→ INSTRUCTIONS TO FOLLOW
Pull every line containing "agent" from the entries.

→ TASK MATERIAL
<<<<
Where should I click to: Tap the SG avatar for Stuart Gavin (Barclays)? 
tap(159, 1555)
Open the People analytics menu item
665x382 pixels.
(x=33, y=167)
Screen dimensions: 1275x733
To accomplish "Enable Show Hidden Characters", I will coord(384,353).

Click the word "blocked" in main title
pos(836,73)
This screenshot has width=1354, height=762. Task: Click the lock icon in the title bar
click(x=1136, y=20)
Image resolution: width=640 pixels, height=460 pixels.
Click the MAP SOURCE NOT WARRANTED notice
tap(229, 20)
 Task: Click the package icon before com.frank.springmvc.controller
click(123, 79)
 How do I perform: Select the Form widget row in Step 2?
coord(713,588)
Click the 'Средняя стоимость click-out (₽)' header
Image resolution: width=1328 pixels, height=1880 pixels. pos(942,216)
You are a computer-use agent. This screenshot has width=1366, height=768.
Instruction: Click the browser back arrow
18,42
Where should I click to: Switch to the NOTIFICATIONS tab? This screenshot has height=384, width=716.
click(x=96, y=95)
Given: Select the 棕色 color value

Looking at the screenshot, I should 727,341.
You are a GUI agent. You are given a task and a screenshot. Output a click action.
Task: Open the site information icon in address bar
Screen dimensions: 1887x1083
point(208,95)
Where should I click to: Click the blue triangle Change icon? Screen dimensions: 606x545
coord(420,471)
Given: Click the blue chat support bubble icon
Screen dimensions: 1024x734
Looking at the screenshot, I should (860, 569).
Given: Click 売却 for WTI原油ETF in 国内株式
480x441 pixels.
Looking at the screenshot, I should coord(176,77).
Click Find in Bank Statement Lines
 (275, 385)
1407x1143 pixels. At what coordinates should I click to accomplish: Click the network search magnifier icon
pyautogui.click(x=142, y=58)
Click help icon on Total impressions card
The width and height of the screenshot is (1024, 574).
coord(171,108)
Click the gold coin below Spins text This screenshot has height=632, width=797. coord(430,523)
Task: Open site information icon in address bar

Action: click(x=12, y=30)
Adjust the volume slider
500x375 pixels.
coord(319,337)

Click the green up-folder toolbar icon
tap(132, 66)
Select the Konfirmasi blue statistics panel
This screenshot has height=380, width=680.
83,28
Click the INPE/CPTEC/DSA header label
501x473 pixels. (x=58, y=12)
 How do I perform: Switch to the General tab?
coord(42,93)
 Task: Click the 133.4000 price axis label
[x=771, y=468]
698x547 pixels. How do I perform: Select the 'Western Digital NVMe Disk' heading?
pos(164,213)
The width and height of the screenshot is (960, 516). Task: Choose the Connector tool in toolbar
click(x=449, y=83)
>>>>
→ TASK RESULT
You are a computer-use agent. This screenshot has width=1366, height=768.
You are a GUI agent. You are given a task and a screenshot. Output a click action.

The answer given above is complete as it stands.